Oltre alle scuse governative, nel 2021 sono arrivate anche quelle delle suore del Buon Soccorso, che in un comunicato hanno ammesso di “non aver vissuto all’altezza dei valori cristiani durante il periodo di gestione della casa”, ammettendo che “il rapporto della commissione presenta una storia della nostra nazione in cui molte donne e bambini sono stati rigettati, fatti tacere ed esclusi; [una storia] in cui sono stati soggetti ad avversità e in cui non è stata rispettata la loro intrinseca dignità umana, in vita come in morte”.
Cosa succede oggi?
Nella giornata di lunedì 14 luglio, un gruppo di archeologi, antropologi ed altri esperti forensi provenienti da Irlanda, Regno Unito, Australia, Colombia, Spagna e Stati Uniti, coordinati dall’ex inviato del Comitato Internazionale della Croce Rossa Daniel MacSweeney, hanno iniziato il lavoro di scavo completo del sito sepolcrale. Il loro scopo è quello di recuperare i resti umani per identificarli e restituirli alle famiglie, affinché possano essere finalmente sepolti con dignità.
MacSweeney ha spiegato alla stampa la difficoltà dell’operazione, un fattore dovuto alle dimensioni e alle caratteristiche geografiche del luogo, alle infiltrazioni d’acqua e, infine, alla presenza di altri resti risalenti alla carestia del 1846.

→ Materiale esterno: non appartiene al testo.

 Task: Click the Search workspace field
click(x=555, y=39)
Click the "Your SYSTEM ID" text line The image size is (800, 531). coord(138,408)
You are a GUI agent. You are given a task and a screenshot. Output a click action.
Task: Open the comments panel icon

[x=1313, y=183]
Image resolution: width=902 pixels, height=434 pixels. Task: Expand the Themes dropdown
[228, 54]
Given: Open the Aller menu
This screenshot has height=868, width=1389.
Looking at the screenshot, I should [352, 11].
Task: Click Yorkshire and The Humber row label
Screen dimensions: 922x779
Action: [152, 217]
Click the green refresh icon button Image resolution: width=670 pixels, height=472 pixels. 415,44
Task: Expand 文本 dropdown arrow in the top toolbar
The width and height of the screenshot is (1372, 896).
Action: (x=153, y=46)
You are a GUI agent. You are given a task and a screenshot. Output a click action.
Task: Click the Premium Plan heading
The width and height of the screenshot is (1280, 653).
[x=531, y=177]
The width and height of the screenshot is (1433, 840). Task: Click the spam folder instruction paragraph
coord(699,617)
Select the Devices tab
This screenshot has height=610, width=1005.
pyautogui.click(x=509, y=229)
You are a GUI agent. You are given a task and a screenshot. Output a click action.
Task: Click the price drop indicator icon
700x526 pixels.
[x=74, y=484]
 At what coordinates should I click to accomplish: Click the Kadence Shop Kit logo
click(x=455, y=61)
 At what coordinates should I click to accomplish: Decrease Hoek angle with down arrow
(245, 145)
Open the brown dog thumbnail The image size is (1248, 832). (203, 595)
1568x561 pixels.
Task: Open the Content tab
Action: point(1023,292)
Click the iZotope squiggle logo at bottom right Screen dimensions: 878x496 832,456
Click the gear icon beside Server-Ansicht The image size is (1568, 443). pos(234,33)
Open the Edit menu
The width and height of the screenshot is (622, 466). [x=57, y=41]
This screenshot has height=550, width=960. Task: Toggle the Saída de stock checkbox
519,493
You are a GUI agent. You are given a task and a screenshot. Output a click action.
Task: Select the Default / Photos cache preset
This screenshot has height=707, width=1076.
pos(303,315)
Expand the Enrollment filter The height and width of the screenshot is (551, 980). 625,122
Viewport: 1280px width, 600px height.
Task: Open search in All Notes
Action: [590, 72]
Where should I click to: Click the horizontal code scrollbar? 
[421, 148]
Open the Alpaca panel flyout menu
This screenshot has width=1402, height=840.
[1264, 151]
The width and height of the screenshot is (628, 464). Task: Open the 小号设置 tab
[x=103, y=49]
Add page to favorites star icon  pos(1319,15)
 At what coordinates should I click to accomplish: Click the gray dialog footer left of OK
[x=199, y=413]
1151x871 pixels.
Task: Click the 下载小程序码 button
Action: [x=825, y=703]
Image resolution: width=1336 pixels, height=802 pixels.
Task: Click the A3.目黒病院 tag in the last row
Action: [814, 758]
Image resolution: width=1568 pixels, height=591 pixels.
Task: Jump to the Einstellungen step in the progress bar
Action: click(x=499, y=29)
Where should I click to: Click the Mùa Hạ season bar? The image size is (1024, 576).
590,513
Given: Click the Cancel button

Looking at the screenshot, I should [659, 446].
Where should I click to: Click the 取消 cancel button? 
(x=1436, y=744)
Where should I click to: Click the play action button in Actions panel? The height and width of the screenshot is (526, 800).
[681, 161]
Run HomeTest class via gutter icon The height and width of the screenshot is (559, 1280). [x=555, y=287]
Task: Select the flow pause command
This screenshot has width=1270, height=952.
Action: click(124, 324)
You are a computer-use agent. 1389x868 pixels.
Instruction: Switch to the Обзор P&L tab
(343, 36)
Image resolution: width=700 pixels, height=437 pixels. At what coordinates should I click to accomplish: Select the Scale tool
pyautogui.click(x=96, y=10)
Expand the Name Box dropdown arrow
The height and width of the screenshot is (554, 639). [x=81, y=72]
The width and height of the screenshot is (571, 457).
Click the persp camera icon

Il tutto è da intendersi come una vera scena del crimine: nel caso in cui si dovessero trovare evidenze di morti innaturali, la legge obbligherebbe gli esperti a chiamare un medico legale. Alcuni parenti dei bambini deceduti hanno fornito il loro materiale genetico per facilitare l’esecuzione delle analisi. Catherine Corless spera che i resti vengano identificati correttamente perché “l’acqua ha unito insieme piccole ossa”, il che rende particolarmente difficoltoso poterle combaciare ma anche distinguere tra loro.
L’impegno del cinema
Il celebre attore nordirlandese Liam Neeson, premio Oscar per il film Schindler’s List, è coproduttore di un lungometraggio sullo scandalo dei bambini di Tuam, che inizierà ad essere filmato in Galway alla fine di quest’anno, in collaborazione proprio con Catherine Corless. Come lei e tanti altri, l’attore dice di aver sentito di dover fare qualcosa per onorare la memoria delle vittime di una tragedia perpetrata in silenzio per troppo tempo.